안녕하세요. 민 입니다. 😊 오늘의 두 번째 포스팅입니다. 크롤링에 대해서 간략하게 공부한 이후에 실습만큼 좋은 게 없죠 ? 오늘은 유명한 스포츠 사이트에서 그 동안의 있던 경기내역에 대해서 추출해보려고 합니다. 따라오시죠 !!
1.크롤링으로 정보가져오기
2.csv파일(엑셀형식)에 정보넣어주기
3.csv파일 정보 추출 후 matplotlib적용해보기
1.크롤링으로 정보가져오기
크롤링으로 정보를 가져오기 위해서는 기본적인 설정이 필요합니다. selenium , soup , webdriver 등등 필요한 게 많은 데 사용하시면서 알아가시죠 !
일단 저희가 가져올 사이트를 하기 위해 국내에서 유행하는 스포츠사이트에 대한 정보를 가져오겠습니다.
-> 여기를 누르시면 접속이 가능합니다 .
https://www.betman.co.kr/main/mainPage/gamebuy/gameSlipIFR.do?gmId=G101&gmTs=140012&gameDivCd=C&isIFR=Y
링크를 자세히 보시면 중간에 140012라는 부분이 보일텐데 14년도라는 뜻이고
15,16,17 등으로 변경하시면 해당하는 년도에 경기내역를 확인가능합니다 .
자 이제 실습하러 들어가보시죠 !
1. 개발자 도구를 켜주기
2. 가져오고 싶은 부분클릭
3. 해당하는 부분의 코드를 어떻게 가져올 지 생각하기
이런 순서대로 크롤링을 진행할 수 있는데요 .
코드를 확인하시고 집중해야할 출력하는 부분에 집중해봅시다 !!
import time
from selenium import webdriver # selenium 패키지에서 webdriver 모듈을 가져온다 -> 웹 브라우저 제
from selenium.webdriver.common.by import By # 웹 요소식별
from webdriver_manager.chrome import ChromeDriverManager # 웹 드라이버를 자동으로 다운로드
import pandas as pd # pandas
import json
options = webdriver.ChromeOptions() # options
options.add_experimental_option(
"excludeSwitches", ["enable-logging"]) # logging 생성
driver = webdriver.Chrome(options=options)
text_list = []
pathcsv = './betmandata/betman.csv' #
result_dict = {}
result_list = []
pathjson = './betmandata/betman2014.json'
try:
driver.get( 'https://www.betman.co.kr/main/mainPage/gamebuy/gameSlipIFR.do?gmId=G101&gmTs=140001&gameDivCd=C&isIFR=Y')
# 전체리스트
gameMainArea = driver.find_element(
by=By.CLASS_NAME, value='gameMainArea')
# 내부 class
tabList = driver.find_element(By.XPATH, '//*[@id="tabMenuDiv"]')

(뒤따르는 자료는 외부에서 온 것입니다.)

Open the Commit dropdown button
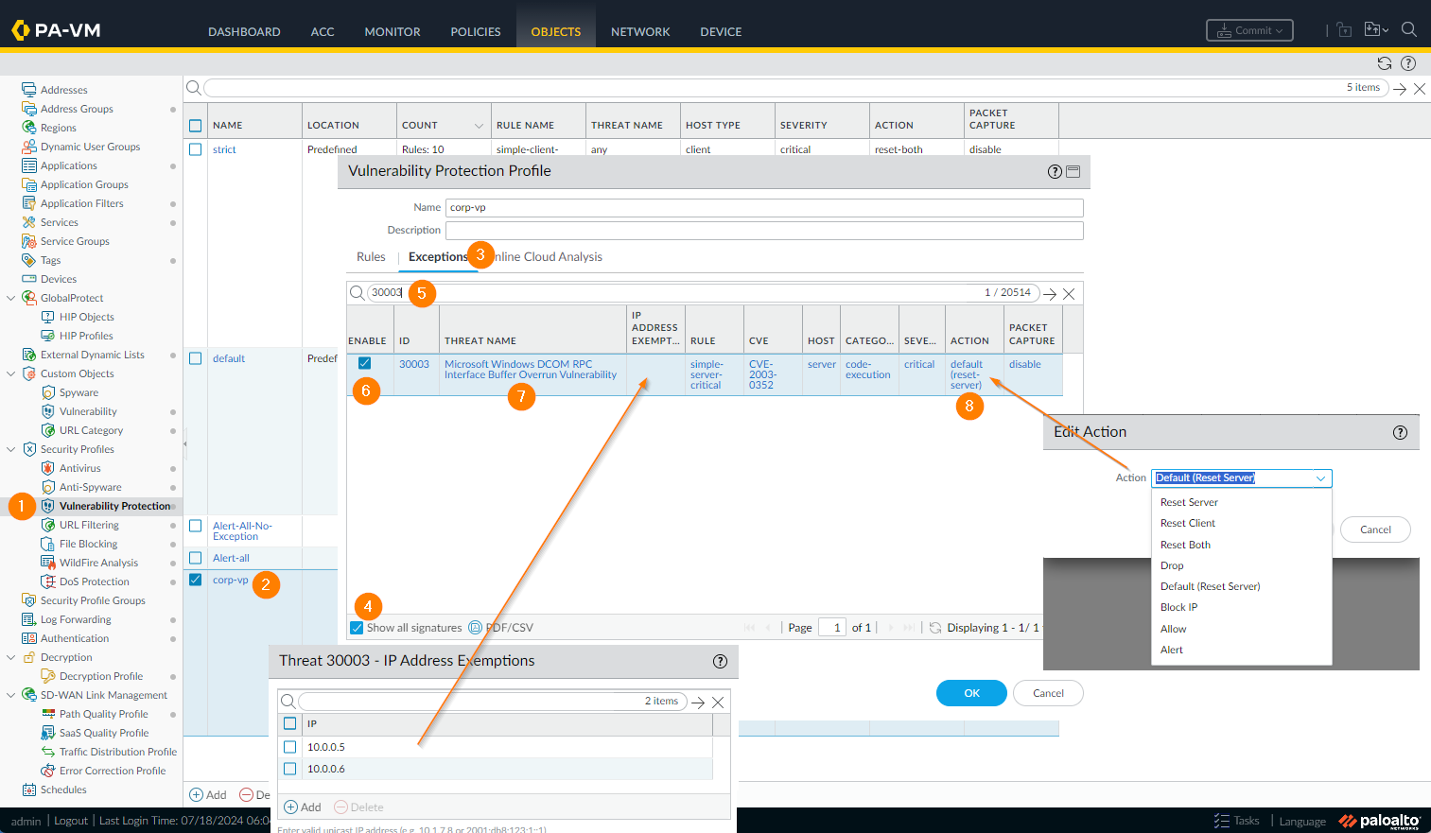 point(1249,30)
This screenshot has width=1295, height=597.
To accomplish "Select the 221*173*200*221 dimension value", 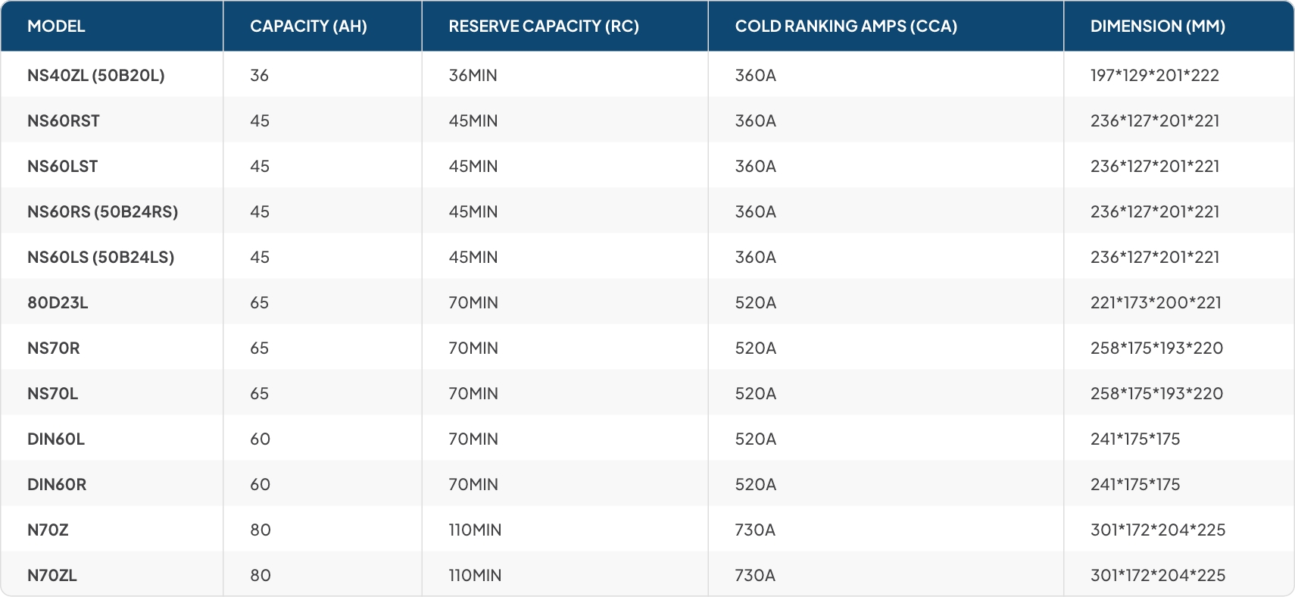I will tap(1156, 302).
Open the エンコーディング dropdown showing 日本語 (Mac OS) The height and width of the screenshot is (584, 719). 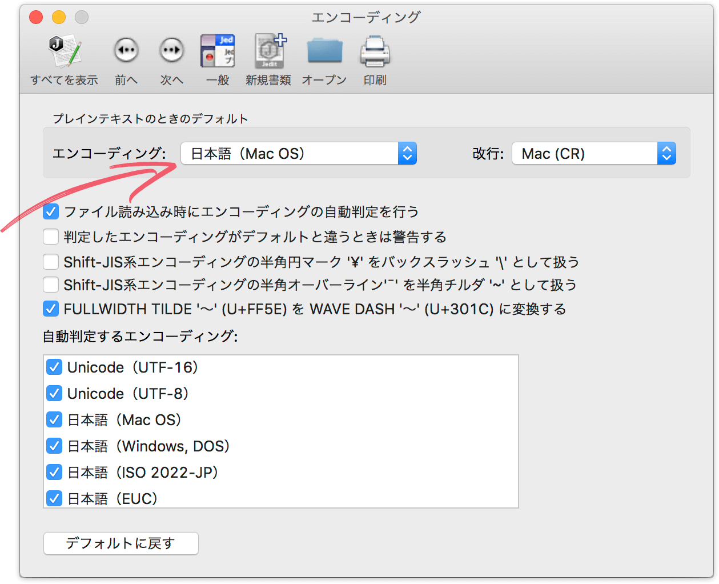tap(299, 154)
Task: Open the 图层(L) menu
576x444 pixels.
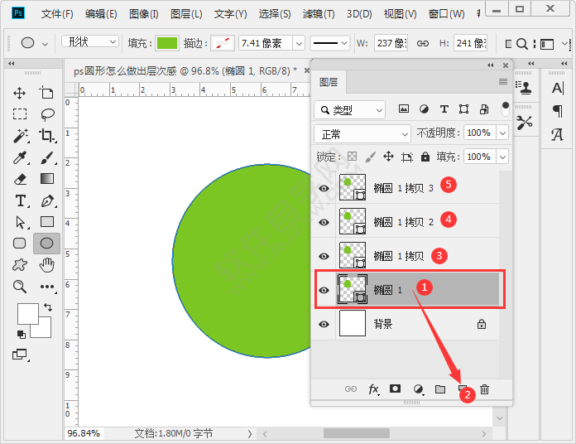Action: tap(185, 14)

tblArea_noLine = driver.find_element(By.XPATH, '//*[@id="div_gmBuySlip"]')
tdb_gmButSlipList = driver.find_elements(
By.XPATH, '//*[@id="tbd_gmBuySlipList"]')
list = driver.find_elements(By.XPATH, '//*[@id="tbd_gmBuySlipList"]/tr[3]')
print(type(list))
time.sleep(5)
index = driver.find_elements(By.XPATH, '//*[@id="tbd_gmBuySlipList"]')
print(type(index))
result = []
# tr 태그를 가져옵니다.
tr_elements = driver.find_elements(
By.XPATH, '//*[@id="tbd_gmBuySlipList"]/tr')
# tr 태그의 개수를 세어 출력합니다.
print(f'Total number of tr elements: {len(tr_elements)}')
for i in range(len(tr_elements)):
# 각 행에 대한 XPath 생성
row_xpath = f'//*[@id="tbd_gmBuySlipList"]/tr[{i + 1}]'
# //*[@id="tbd_gmBuySlipList"]/tr[{i+1}]
# //*[@id="tbd_gmBuySlipList"]/tr[1]/td[3]/span[2]
db_fs11 = driver.find_element(
By.XPATH, row_xpath + f'/td[{3}]/span[{2}]').text
# //*[@id="tbd_gmBuySlipList"]/tr[1]/td[3]/span[2]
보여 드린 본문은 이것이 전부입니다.